Neto de Moura: “Regime de protecção das vítimas deve ser melhorado”
"Tenho para mim que é sempre preferível uma intervenção pedagógica, em que se procure combater as causas da violência doméstica e educar para a cidadania e o Direito”, defende juiz Neto de Moura.
O juiz do Tribunal da Relação do Porto Neto de Moura acredita que as leis que regem a protecção das vítimas devem ser melhoradas. Questionado pelo PÚBLICO sobre o paradoxo que constitui um tribunal retirar a vigilância electrónica a alguém já condenado e que usou a pulseira enquanto aguardava julgamento e era um mero arguido, o magistrado recorda que as exigentes condições mediante as quais pode ser aplicado o aparelho, seja enquanto medida de coacção ou como meio de fiscalização do cumprimento da pena, se justificam pelo facto de se tratar de um instrumento de cariz intrusivo, “que afecta a liberdade e a privacidade, não só do condenado e da vítima, mas também das pessoas que com eles têm uma relação de proximidade”.
Por isso, “há que equacionar e ponderar todos os interesses relevantes em jogo e procurar conciliá-los”, acrescenta.
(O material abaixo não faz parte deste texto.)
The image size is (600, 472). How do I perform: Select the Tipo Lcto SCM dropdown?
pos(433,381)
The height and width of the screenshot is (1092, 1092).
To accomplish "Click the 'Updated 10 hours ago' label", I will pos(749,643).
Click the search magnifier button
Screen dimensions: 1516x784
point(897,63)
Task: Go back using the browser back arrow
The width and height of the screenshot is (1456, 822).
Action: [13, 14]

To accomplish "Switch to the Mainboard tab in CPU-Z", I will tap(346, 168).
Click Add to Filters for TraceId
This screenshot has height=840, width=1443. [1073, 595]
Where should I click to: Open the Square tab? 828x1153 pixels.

Daí que a lei exija aos tribunais que optem pela aplicação da pulseira sem o consentimento do visado que demonstrem a imprescindibilidade dessa medida para a protecção da vítima.
“Em abstracto, ou em tese, poderá dizer-se que a fiscalização do cumprimento da pena acessória de proibição de contacto por meios de controlo à distância é desejada pela vítima porque, assim, sentir-se-á mais segura”, admite Neto de Moura. Para acrescentar logo de seguida: “Mas pode não ser assim.” Por isso, “a fundamentação desse juízo de imprescindibilidade tem de ser vista caso a caso”.
“Tenho para mim que é sempre preferível uma intervenção pedagógica, em que se procure combater as causas da violência doméstica e educar para a cidadania e o Direito”, defende. “E isso pode conseguir-se com o controlo exercido pelo técnico de reinserção social no âmbito do regime de prova que condiciona a suspensão da execução da pena.”
Interrogado sobre se não seria preferível, em casos como estes, os juízes de segunda instância pedirem aos colegas da primeira instância para reformularem as sentenças, por forma a fundamentarem melhor a aplicação da vigilância electrónica à revelia do agressor, o desembargador explica que isso não é uma possibilidade legal: “Os tribunais da Relação, enquanto tribunais de recurso, não pedem aos de primeira instância que reformulem sentenças” por este tipo de motivos.
Neto de Moura encerra o assunto com uma opinião: “O que julgo ser consensual neste momento é que o regime jurídico de prevenção da violência doméstica e de protecção das suas vítimas pode (deve) ser melhorado. É isso que importa e não as proclamações demagógicas que se vão sucedendo” sobre o problema.